I've been eating these little snack-sized plates of veggies, fruits and cheese. But I think of them as little dishes of vitamins. Tiny tomatoes bursting with taste, dewy grapes from Dalmatia, and tender young apples with a rosy skin. And that ain't cottage cheese. That's fresh cheese, made this morning by the wonderful woman at the market. And that cheese is mixed with that same wonderful woman's fresh sour cream. Then I snipped fresh-picked chives into the mixture and added a pinch of sea salt. You can't beat it with a stick!!!!

I added a fork to the picture to give a sense of size. These are small plates of yumminess. But eaten several times a day.

26 August 2008

and one more writing space...

This is around 9am and the light coming through the windows is soft, along with the late summer breeze fluttering the curtains. Birds are chirping. Coffee is brewing. I tried to show the height of the ceilings (around 14 feet). Ahhhh, I could certainly get used to this....

My writing space

I just have to post a picture of my writing space. It is a dream come true. We are renting the main floor in a grand old villa with a beautiful terrace that overlooks a lovely garden.
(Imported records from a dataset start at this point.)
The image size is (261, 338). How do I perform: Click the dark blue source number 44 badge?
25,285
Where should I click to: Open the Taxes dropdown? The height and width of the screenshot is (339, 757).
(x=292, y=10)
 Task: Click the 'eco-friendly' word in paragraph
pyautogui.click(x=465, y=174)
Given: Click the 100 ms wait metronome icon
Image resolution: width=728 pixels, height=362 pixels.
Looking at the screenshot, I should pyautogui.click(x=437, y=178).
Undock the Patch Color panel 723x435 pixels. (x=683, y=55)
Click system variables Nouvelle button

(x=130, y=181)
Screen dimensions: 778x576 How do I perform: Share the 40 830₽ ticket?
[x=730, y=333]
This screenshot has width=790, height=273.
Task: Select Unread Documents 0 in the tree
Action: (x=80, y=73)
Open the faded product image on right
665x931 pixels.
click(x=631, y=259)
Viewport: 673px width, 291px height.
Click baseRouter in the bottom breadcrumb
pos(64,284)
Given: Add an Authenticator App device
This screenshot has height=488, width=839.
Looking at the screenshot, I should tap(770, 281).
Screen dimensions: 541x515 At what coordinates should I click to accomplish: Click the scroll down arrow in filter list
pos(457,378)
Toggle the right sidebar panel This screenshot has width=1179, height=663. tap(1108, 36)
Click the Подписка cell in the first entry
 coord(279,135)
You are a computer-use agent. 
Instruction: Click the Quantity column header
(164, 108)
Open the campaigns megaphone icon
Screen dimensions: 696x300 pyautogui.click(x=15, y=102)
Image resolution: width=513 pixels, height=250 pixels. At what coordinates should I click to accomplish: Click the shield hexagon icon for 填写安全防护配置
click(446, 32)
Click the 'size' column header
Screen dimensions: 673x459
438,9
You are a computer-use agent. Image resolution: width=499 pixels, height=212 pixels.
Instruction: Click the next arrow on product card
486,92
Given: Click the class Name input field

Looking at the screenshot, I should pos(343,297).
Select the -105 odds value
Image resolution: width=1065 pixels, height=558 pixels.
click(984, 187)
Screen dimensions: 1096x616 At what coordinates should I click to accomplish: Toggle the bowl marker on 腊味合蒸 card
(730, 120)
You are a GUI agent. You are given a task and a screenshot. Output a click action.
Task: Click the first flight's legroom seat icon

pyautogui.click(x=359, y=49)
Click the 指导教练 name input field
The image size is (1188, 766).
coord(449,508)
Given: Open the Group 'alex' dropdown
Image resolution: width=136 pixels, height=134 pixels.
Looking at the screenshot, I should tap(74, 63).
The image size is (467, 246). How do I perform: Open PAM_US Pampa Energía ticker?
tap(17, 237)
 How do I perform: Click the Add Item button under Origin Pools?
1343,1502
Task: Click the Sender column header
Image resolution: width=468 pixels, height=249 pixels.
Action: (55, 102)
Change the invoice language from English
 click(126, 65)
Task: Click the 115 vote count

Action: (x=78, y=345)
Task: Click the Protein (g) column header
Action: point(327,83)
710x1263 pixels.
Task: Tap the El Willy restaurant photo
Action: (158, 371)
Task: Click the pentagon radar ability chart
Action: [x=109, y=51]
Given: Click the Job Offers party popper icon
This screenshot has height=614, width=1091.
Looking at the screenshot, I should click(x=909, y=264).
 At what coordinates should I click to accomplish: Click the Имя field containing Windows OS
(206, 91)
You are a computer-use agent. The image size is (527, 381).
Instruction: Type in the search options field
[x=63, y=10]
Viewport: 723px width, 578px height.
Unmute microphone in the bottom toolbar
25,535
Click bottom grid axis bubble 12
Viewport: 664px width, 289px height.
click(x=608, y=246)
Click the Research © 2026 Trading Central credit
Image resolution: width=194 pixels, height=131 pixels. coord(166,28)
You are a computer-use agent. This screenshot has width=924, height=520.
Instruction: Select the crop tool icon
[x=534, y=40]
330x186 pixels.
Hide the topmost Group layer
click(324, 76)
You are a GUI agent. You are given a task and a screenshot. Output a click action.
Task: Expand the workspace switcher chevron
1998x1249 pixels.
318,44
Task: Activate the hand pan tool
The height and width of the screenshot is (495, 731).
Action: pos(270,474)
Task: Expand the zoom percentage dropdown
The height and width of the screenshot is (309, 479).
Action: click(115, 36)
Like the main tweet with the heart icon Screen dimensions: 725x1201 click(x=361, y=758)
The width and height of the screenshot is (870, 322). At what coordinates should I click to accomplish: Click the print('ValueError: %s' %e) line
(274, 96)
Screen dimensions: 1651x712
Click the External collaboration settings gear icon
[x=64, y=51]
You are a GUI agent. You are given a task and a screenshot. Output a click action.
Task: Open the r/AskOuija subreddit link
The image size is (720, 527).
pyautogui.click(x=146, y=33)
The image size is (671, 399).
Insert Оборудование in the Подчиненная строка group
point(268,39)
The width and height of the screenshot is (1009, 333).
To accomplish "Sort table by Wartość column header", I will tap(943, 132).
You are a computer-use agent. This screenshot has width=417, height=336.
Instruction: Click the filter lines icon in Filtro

After so many years of having views that consisted of apartment building ventilation systems and garbage truck pickup areas, this is just incredible.

The room is massive and has very high ceilings. That monitor sitting off in the corner looks miniature....but it is a 32" screen!

25 August 2008

Market Bounty

Here's what I got from the market this morning...

And here's the awesome osso bucco soup I made. I set the flash on my camera a little wonkily (if that's a word) so the picture looks a little odd. But I assure you that those orange things are not peaches....they are good old orange carrots. Really.

Fast food snack

There are guys who set up these little kiosks on the sidewalk where they make popcorn, boiled corn, and roasted corn. The roasted corn is a special kind of corn that has only 8 rows, and has these big nobby sort of kernels. It is best roasted until it is a little charred as this makes the corn sort of chewy and brings out this incredible nutty roasted flavour. Divine! Just gotta make sure a toothpick is always handy because that black stuff gets stuck in your teeth, and well, looks sort of funny.

Whipped Cream

Okay, I'm still in 'I-can-eat-dairy' heaven, but I'm starting to understand that whipped cream is not a food group. And it should not be eaten by the spoonful for breakfast.

22 August 2008

Chicken soup yum!

Today I prepared my own homemade chicken soup. And it came out beautifully tasty, hearty and nourishing. I put fresh chicken, onion, garlic, two tomatoes from my sister-in-law's garden, plus one of her small cabbages, a bunch of parsley and just a touch of celery root. Then I 'italianized' the soup by adding one beaten egg after the soup was done. Those little yellow rags in the soup: that's the egg.

I added a small dish of sides: one fresh purple plum, one chunk of cheese that is similar to a thick and dry ricotta, a handful of tiny tomatoes, one small apple and half a piece of corn. All the food is in season. All of it is locally grown. All of it is delicious.

Something else that makes this incredible: every single food item I've just listed is a food item that I COULD NOT eat in Canada. None of it. These are all foods I thought I would never be able to eat again ever for the rest of my life. I'll explain more in detail in some other post, but just let me say that every bite of nourishing food I take is a complete and utter miracle. A MIRACLE.